[Source document]
◆ ◆ ◆ ◆

3 Tools
Before we continue with creating your results—i.e., actually start developing software—let’s take a quick tour of some tools that can make your software engineering journey smoother.
Although the code examples in this book use Python, the general principles discussed here apply to most programming languages.
Programming Languages
Different programming languages suit different needs. Here’s a quick overview of some popular ones used in science and engineering:
- R: Commonly used for statistics, with rich functionality to create data visualizations, fit statistical models (like different types of regression), and conduct advanced statistical tests (like ANOVA). The poplar Shiny framework also makes it possible to create interactive dashboards that run as web applications.
- MATLAB: Once dominant in engineering, used for simulations. But due to its high licensing costs, MATLAB is being replaced more and more by Python and Julia.
- Julia: Gaining traction in scientific computing for its speed and modern syntax.
- Python: A versatile language with strong support for data science, AI, web development, and more. Its active open source community has created many popular libraries for scientific computing (numpy, scipy), machine learning (scikit-learn, TensorFlow, PyTorch), and web development (FastAPI, streamlit).
Due to its broad applicability and popularity in industry, Python is used for the examples in this book. However, you should choose the programming language that is most popular in your field as this will make it easier for you to find relevant resources (e.g., tailored libraries) and collaborate with colleagues.
There are plenty of great books and other resources available to teach you programming fundamentals, which is why this book focuses on higher level concepts. Going forward we’ll assume that you’re familiar with the basic syntax and functionality of your programming language of choice (incl. key scientific libraries). For example, to learn Python essentials, you can work through this tutorial.

◆ ◆ ◆ ◆

[Information provided]

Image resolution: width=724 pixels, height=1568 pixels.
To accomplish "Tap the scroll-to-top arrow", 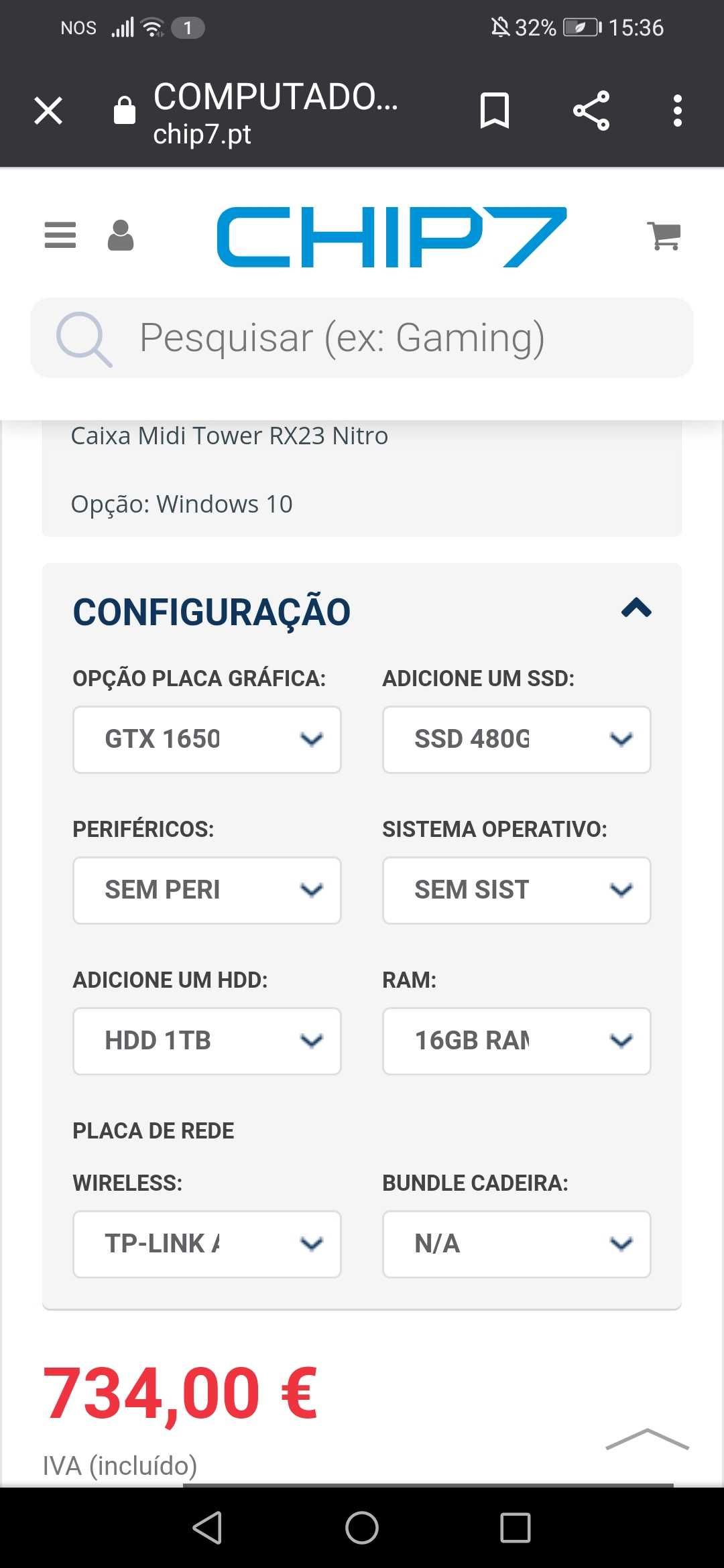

◆ ◆ ◆ ◆

[Task instructions]
(a) In the overview of programming languages, what reason is given for MATLAB being replaced more and more by Python and Julia?
(b) Carry on the overview of programming languages from its last sentence.

[Responses for each task]
(a) Its high licensing costs.

(b)
Version Control
Version control is essential in software development to keep track of code changes and collaborate effectively. Think of it as a time machine that lets you revert to any version of your code or examine how it evolved.
Why Use Version Control?
- Track changes: See what you’ve modified and when, with the ability to revert if necessary.
- Review collaborators’ changes: When working with others, reviewing their changes before they are merged with the main version of the code (in so-called pull or merge requests) ensures quality and provides opportunities to teach each other better ways of doing things.
- Not just for code: Version control can be used for any kind of file. While it’s less effective for binary formats like images or Microsoft Word where you can’t create a clean “diff” between two versions, you should definitely give it a try when writing your next paper in a text-based format like LaTeX.
Git
The go-to tool for version control is Git. While desktop clients exist, many professionals use git
directly in the terminal as a command line tool.
If you’re new to Git, this beginner’s guide is a great place to start.
git init
: Start a new repository in the current folder.git status
: View changes.git diff
: View differences between file versions before committing.git add [file]
: Stage files for a commit.git commit -m "message"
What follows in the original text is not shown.